O’Neil and Watts also propose in their book that we should consider some radical uses of technology to make parliament more relevant. They suggest a proportion of every parliamentary sitting week be dedicated to citizens’ business, “in which Australian citizens directly propose topics for debate by their elected representatives.” They note that the Finnish parliament requires a parliamentary debate and a vote on:
the substance of any motion that attracts more than fifty thousand online signatures. A platform that enables Australians to vote online to determine the issues that their MPs debate would give parliamentarians direct feedback about the strength of community sentiment on particular issues, and give citizens concerned about those issues the satisfaction that their parliament was engaging with them.

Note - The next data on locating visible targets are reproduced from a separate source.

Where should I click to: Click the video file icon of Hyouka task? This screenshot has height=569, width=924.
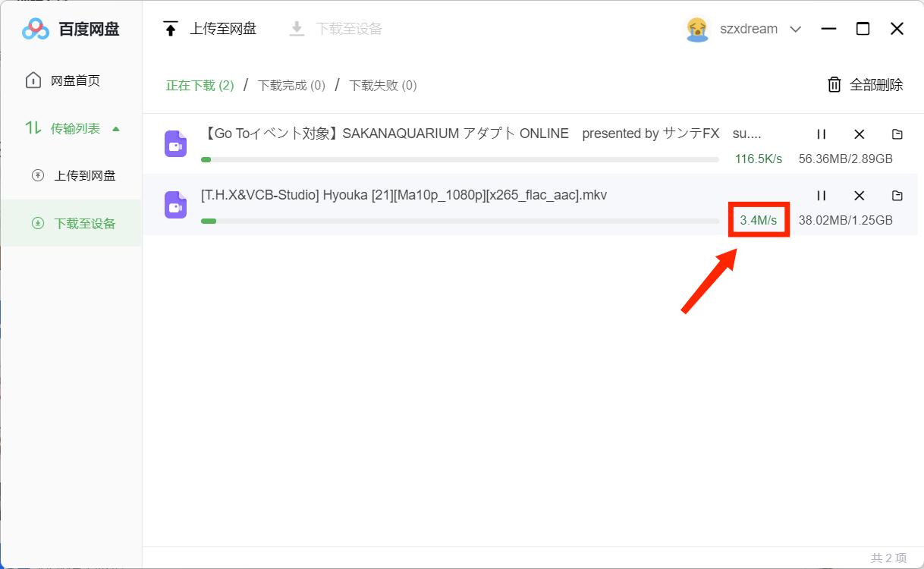pyautogui.click(x=175, y=205)
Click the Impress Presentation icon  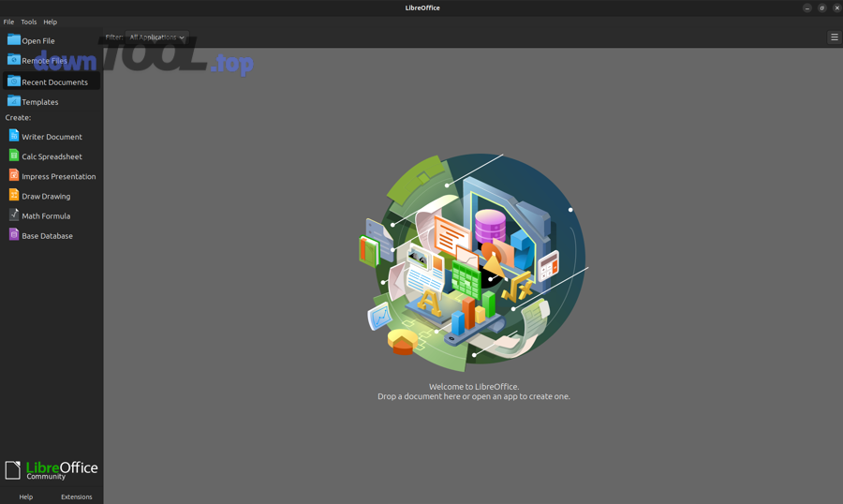point(13,175)
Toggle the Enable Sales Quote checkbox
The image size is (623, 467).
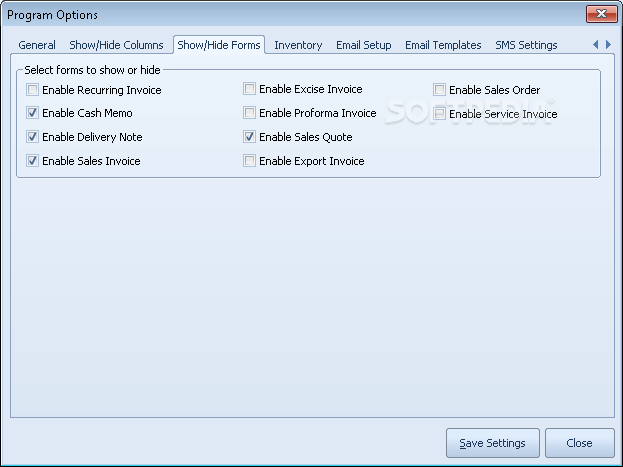[x=250, y=137]
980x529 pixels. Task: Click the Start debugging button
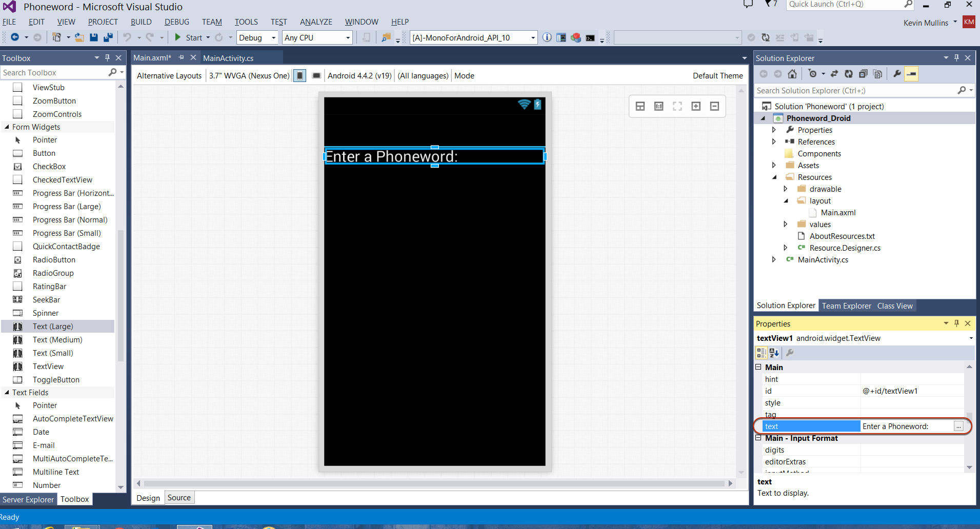pos(189,37)
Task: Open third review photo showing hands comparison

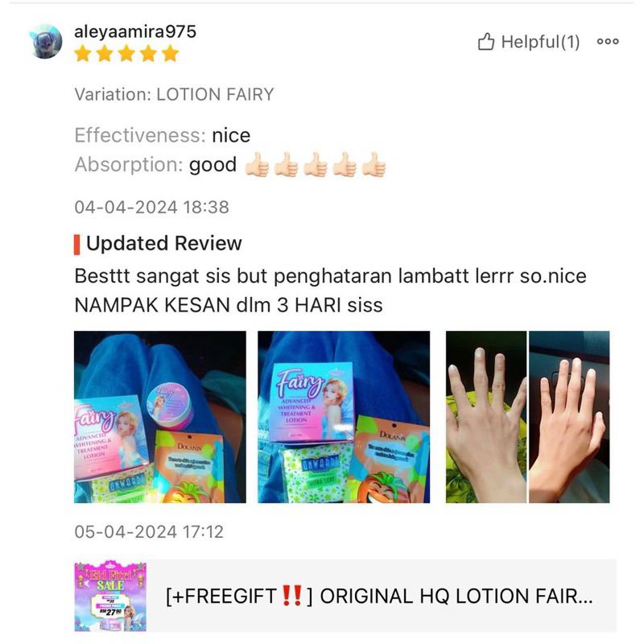Action: coord(528,417)
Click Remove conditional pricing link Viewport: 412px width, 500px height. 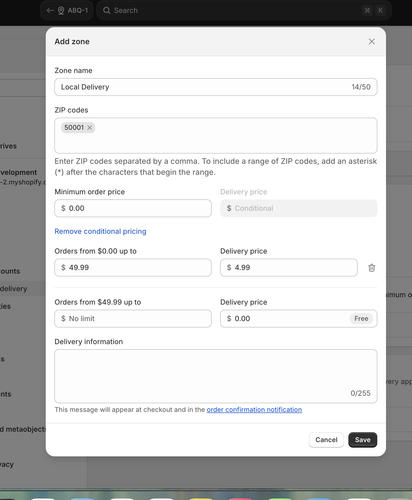(x=100, y=231)
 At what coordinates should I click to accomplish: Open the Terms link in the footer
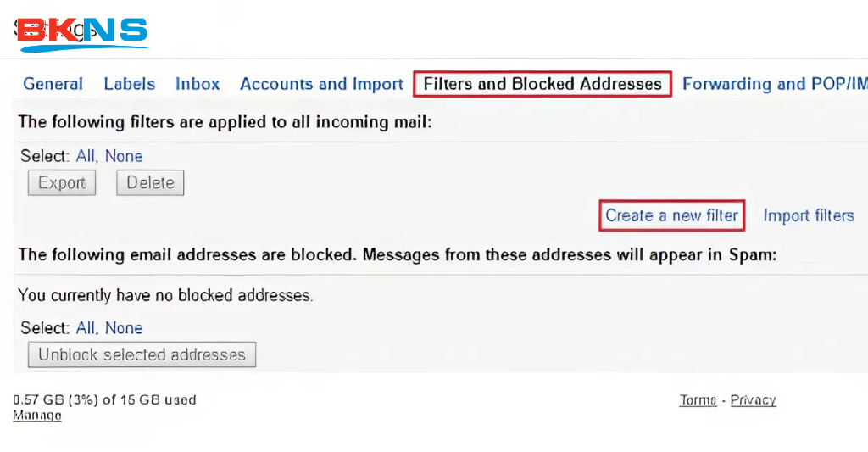coord(698,400)
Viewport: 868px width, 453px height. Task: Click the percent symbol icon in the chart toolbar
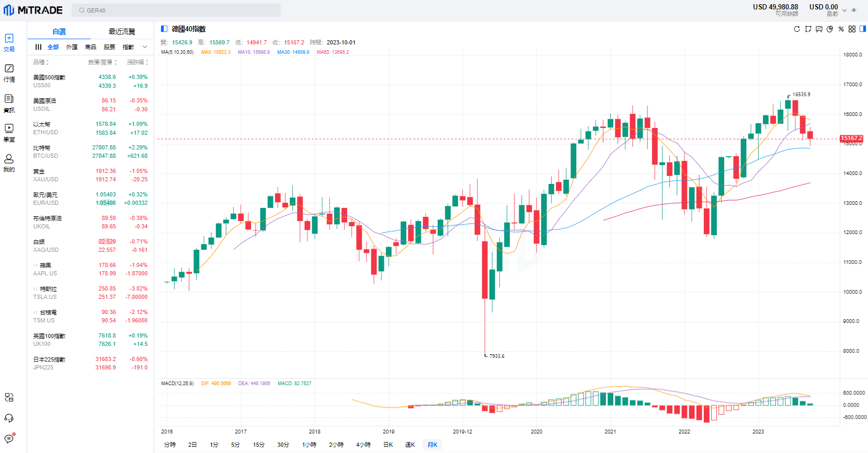[x=841, y=29]

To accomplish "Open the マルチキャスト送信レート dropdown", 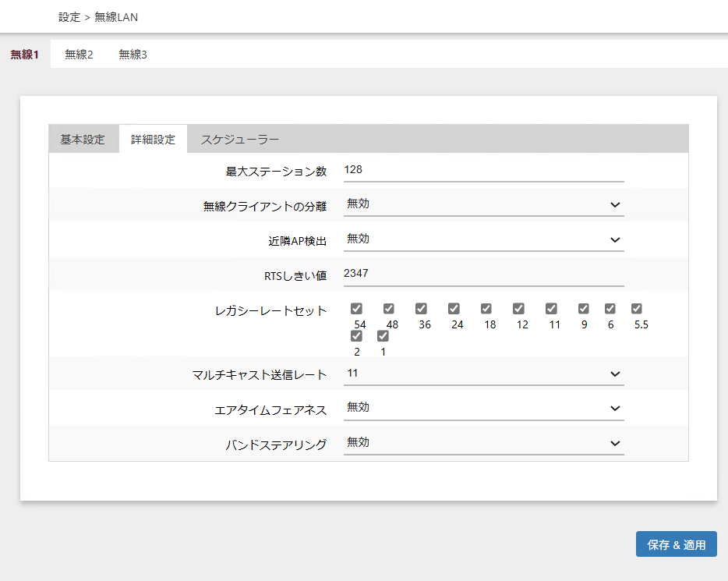I will [483, 374].
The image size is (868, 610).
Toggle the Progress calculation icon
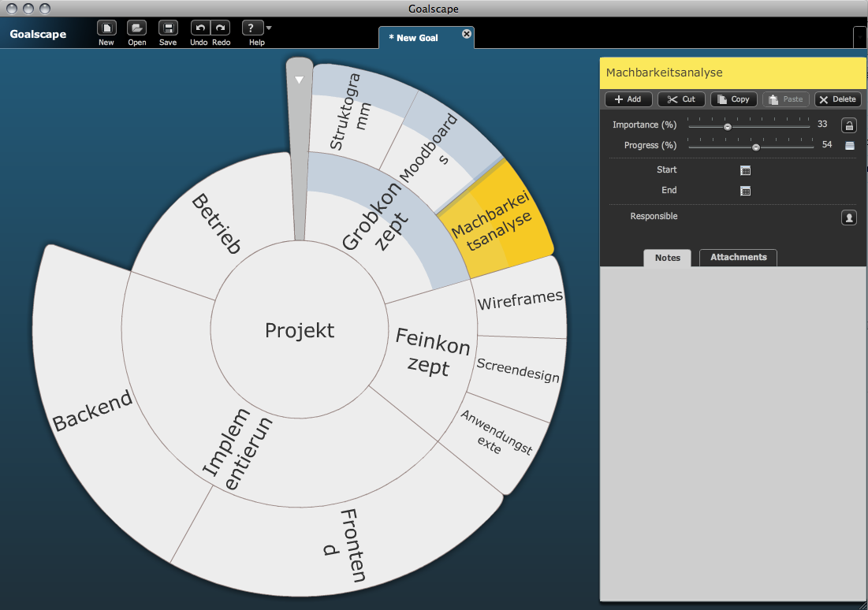[849, 146]
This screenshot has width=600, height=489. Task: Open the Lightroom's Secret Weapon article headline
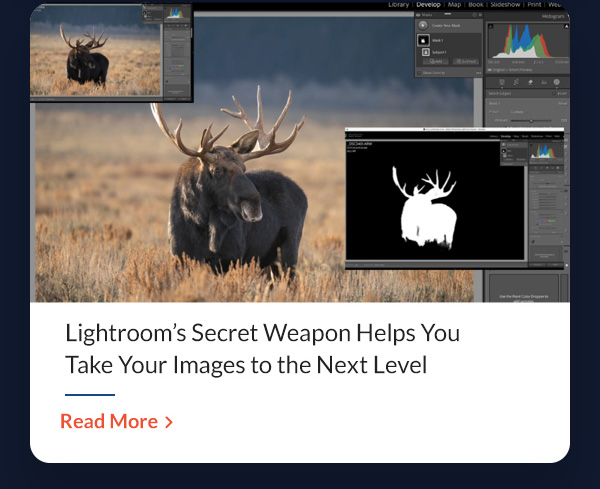(262, 348)
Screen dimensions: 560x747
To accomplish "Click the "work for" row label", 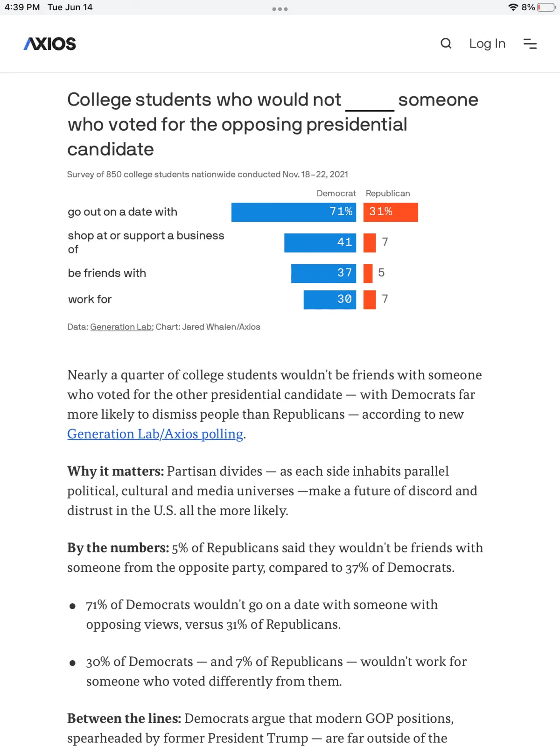I will tap(90, 299).
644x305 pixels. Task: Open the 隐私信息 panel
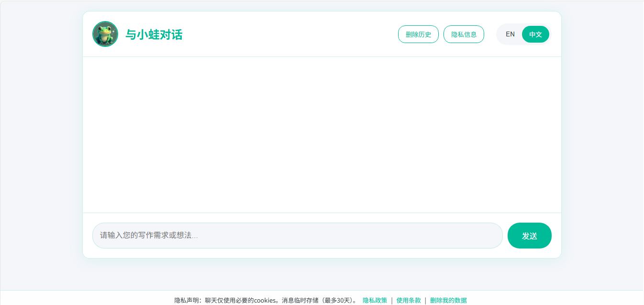464,34
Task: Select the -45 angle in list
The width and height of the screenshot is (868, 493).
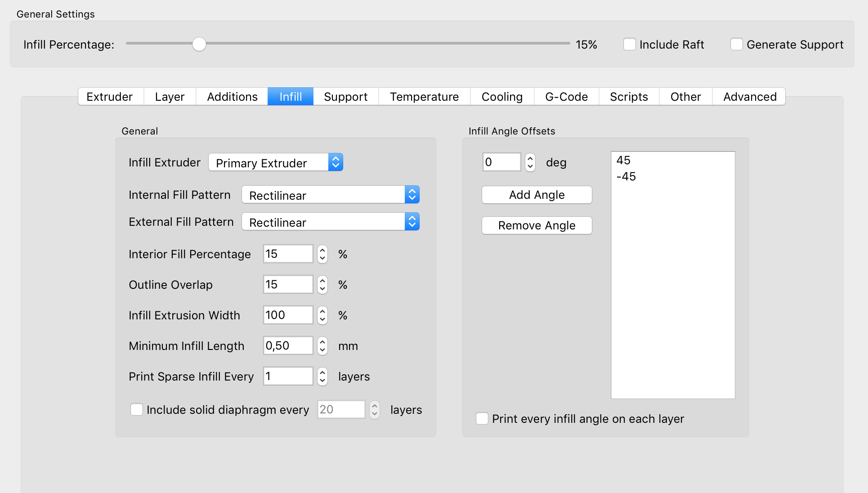Action: point(626,176)
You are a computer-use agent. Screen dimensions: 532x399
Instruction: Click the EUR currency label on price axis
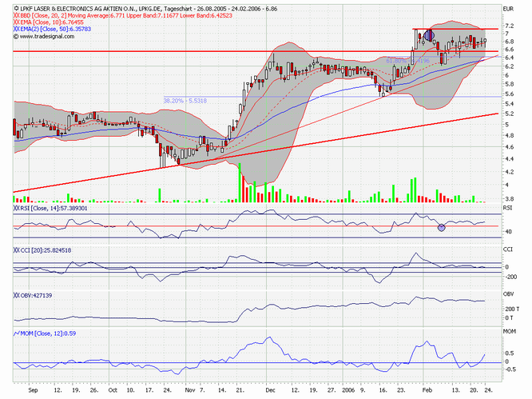508,9
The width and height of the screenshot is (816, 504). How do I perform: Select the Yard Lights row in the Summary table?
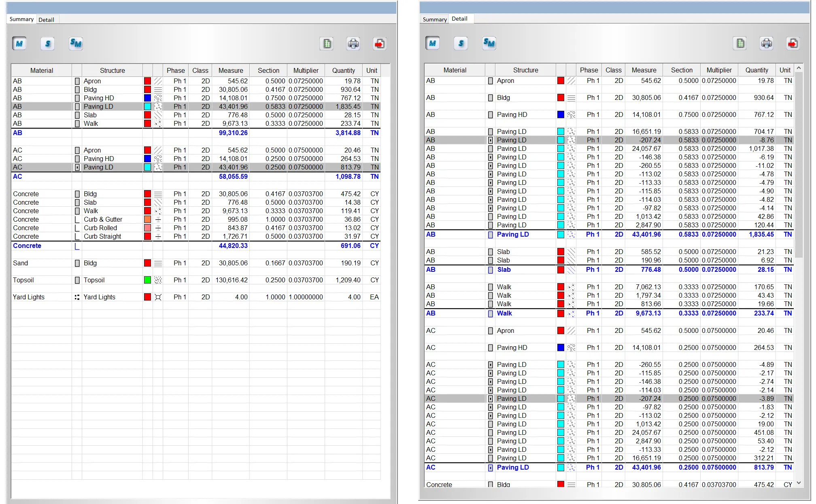click(28, 297)
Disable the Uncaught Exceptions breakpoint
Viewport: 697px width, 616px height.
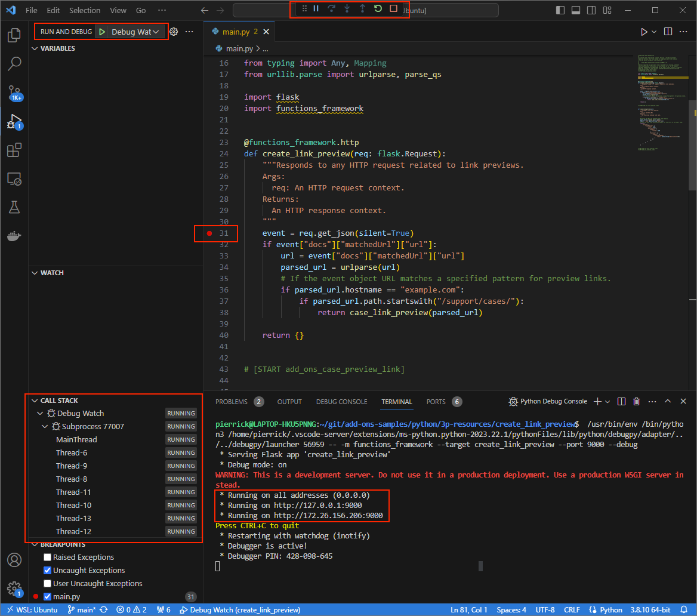click(46, 570)
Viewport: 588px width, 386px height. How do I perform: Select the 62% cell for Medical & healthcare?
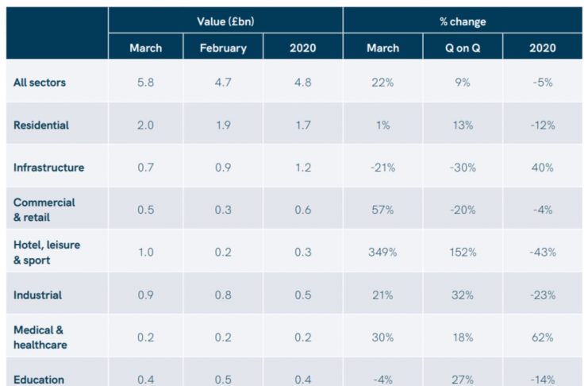[544, 338]
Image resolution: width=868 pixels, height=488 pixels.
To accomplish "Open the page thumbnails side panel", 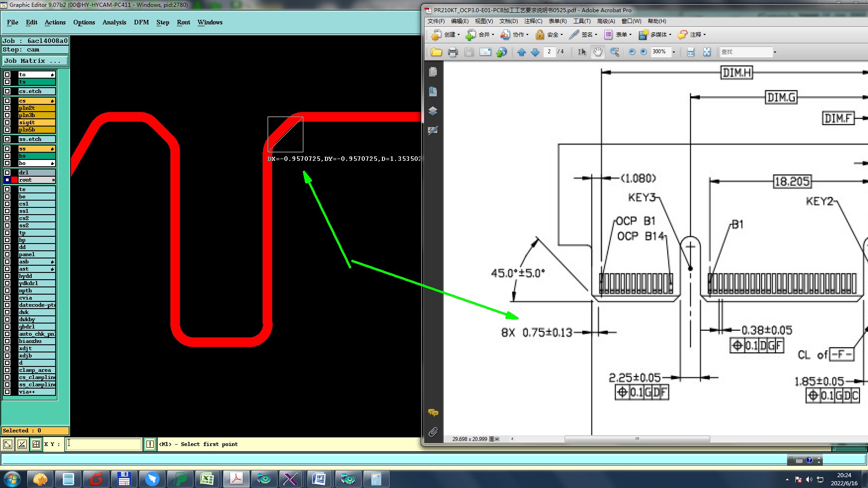I will click(x=433, y=72).
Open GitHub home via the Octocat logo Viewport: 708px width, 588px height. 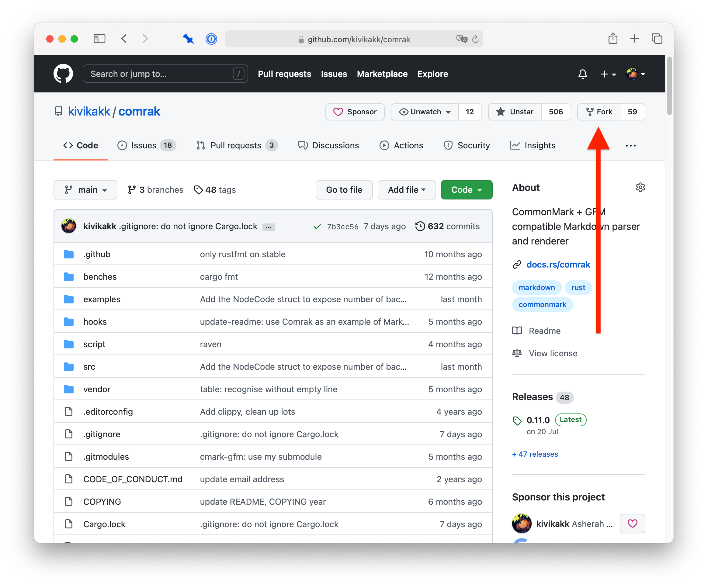pos(63,73)
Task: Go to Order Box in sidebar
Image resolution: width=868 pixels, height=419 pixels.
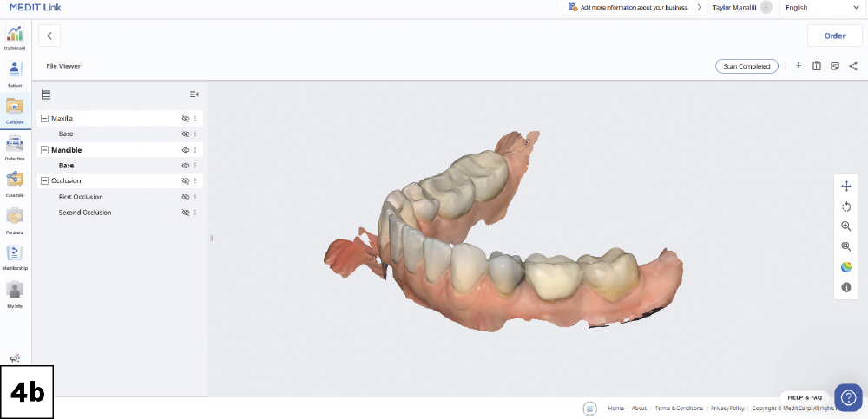Action: click(15, 147)
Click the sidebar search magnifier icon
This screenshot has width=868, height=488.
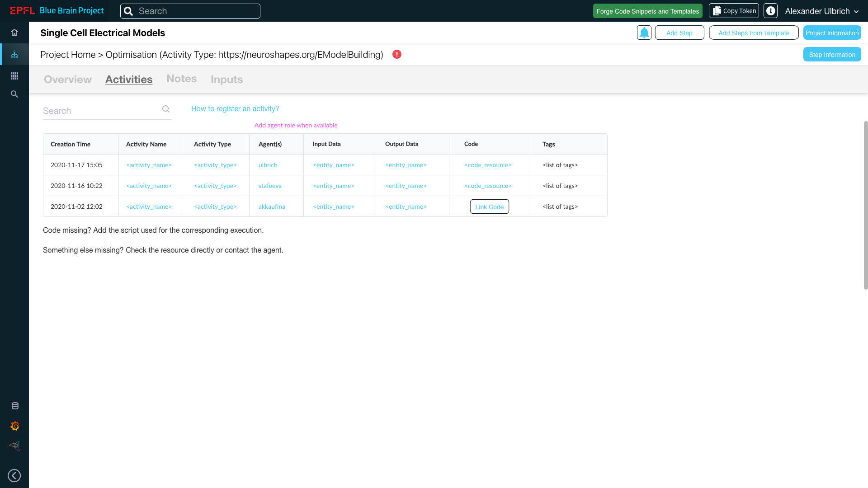point(14,94)
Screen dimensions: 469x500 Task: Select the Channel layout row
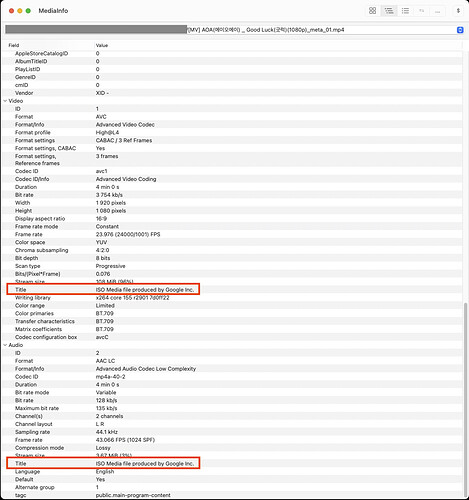pyautogui.click(x=232, y=424)
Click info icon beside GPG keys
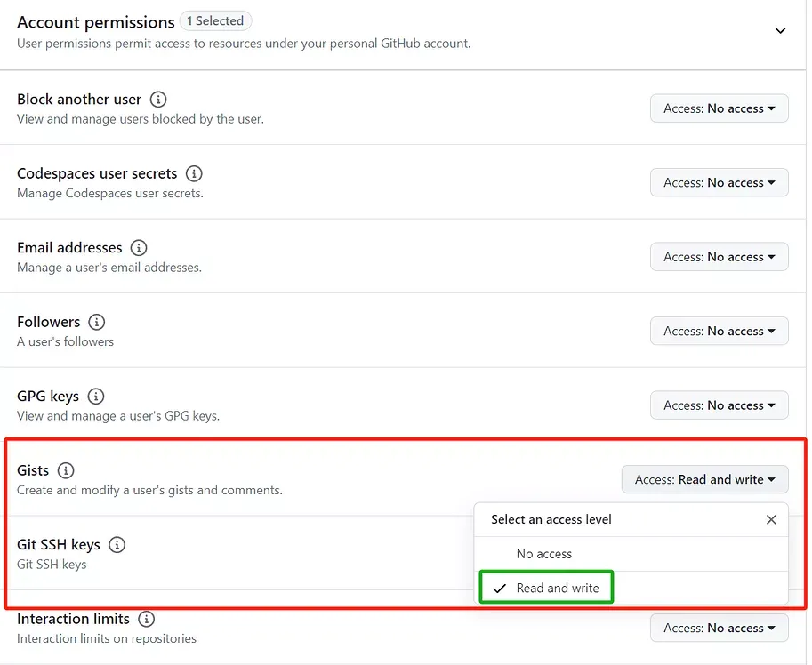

There’s a lot more, too, on radical reform of Question Time, even moving it to prime viewing time as a way to put more pressure on MPs to behave.
The key thing, as I see it, is to revive the institution of the parliament. If MPs once again see it as a powerful platform, that will only increase their desire to become not just good politicians, but good parliamentarians.
The extent to which we seem to have forgotten what our parliament is for can be illustrated by the fact that more than once in the past five years the idea has been float
ed that a “citizens’ assembly” should get together to discuss a particular issue. When Julia Gillard suggested it in 2010, she was rightly ridiculed by those who pointed out the parliament was, in fact, a citizens’ assembly. It reflects how little confidence the broader community has in the parliament as a representative community body – and one capable of capturing a multiplicity of views – that the suggestion keeps arising.
*
At an event to support Andrew Hastie, the Liberal candidate in the 2015 Canning by-election, Tony Abbott introduced two of his colleagues by their military titles. Hastie himself is a decorated former army officer. A political strategist commented at the time on the increased number of defence personnel entering politics. Whatever the merits of the individual candidate, he observed, the thing that political parties find attractive about military people is that their pitch to voters is credible and straightforward. It is taken as read that they want to serve their country, so awkward questions are unlikely to arise about their motivations or professional background. Equally, in polls asking respondents to rate different professions, nurses and police are invariably near the top of the list. People in these professions are overwhelmingly public servants. Public servants as a category in their own right also rate pretty highly – certainly higher than either politicians or journalists.